With this wave of gambling legalization and normalization, Utah stands out as one of the few states where mobile sports gambling is illegal. However, even among this group, Utah stands out for taking a strong stand against gambling, as it is one of only five states that do not have a state-run lottery (including Nevada, interestingly; evidently their politically powerful casinos do not want the competition). Utah is also one of four states that do not allow commercial or tribal gaming.
It’s no surprise why Utah is relatively unfriendly to gambling. “Games of chance” are explicitly outlawed in its constitution, and The Church of Jesus Christ of Latter-day Saints, whose members make up a significant portion of the state of Utah, has a strong anti-gambling position, “including lotteries sponsored by governments” and have encouraged members to “join with others in opposing the legalization and government sponsorship of any form of gambling.”
Of course, such a position is not unique to the Church of Jesus Christ, as anti-gambling sentiment is found among many faiths and denominations. For example, one study found that most Protestant pastors find sport gambling wrong, and religious people have been shown to be less likely to have a gambling problem.
I was unable to find a publicly available dataset on gambling behavior that also had a large enough sample of Latter-day Saints to see if Latter-day Saints are less likely to gamble, but one study from a few years ago suggests that that is the case.
Anti-gambling sentiment is not only borne out of some sense of religious pickiness, once again, but also out of a concern for the poor. It has been known for a long time that the lottery, for example, hurts struggling people the most, with The Economist reporting that “the average adult living in the poorest 1% of zip codes spends almost 5% (or $600 annually) of their income on lottery tickets.”

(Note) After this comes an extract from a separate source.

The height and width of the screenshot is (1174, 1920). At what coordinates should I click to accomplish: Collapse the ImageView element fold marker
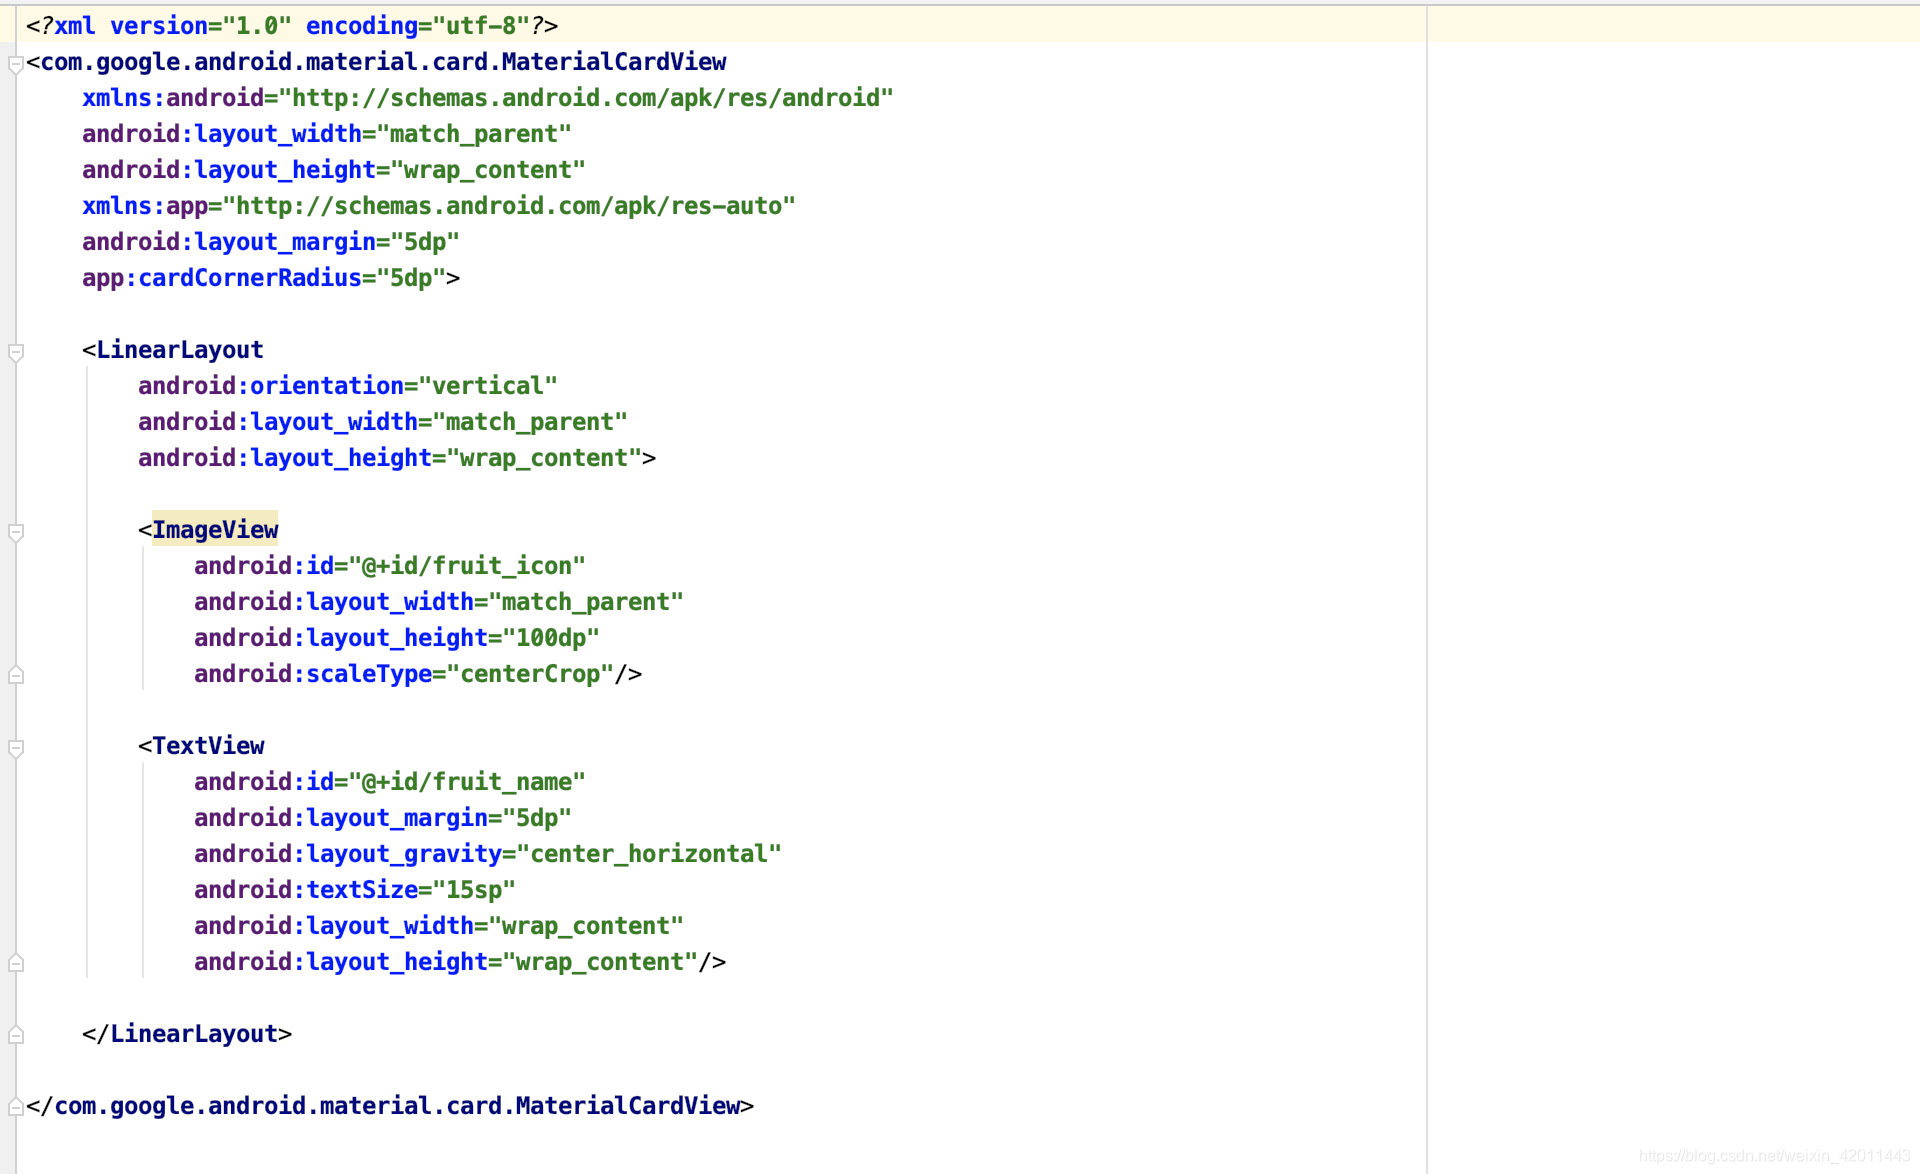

The expansion of sports gambling is a chance to take stock on the consequences — and whether states and individuals are wise to keep walking down this path. Utah and a few other states have charted a different courts than the rest of the nation. And they’re smart to do so. Given past and present data on the effect of gambling on the poorest among us, as well as tear-jerking first-hand accounts of the destruction it causes, it is becoming clear why.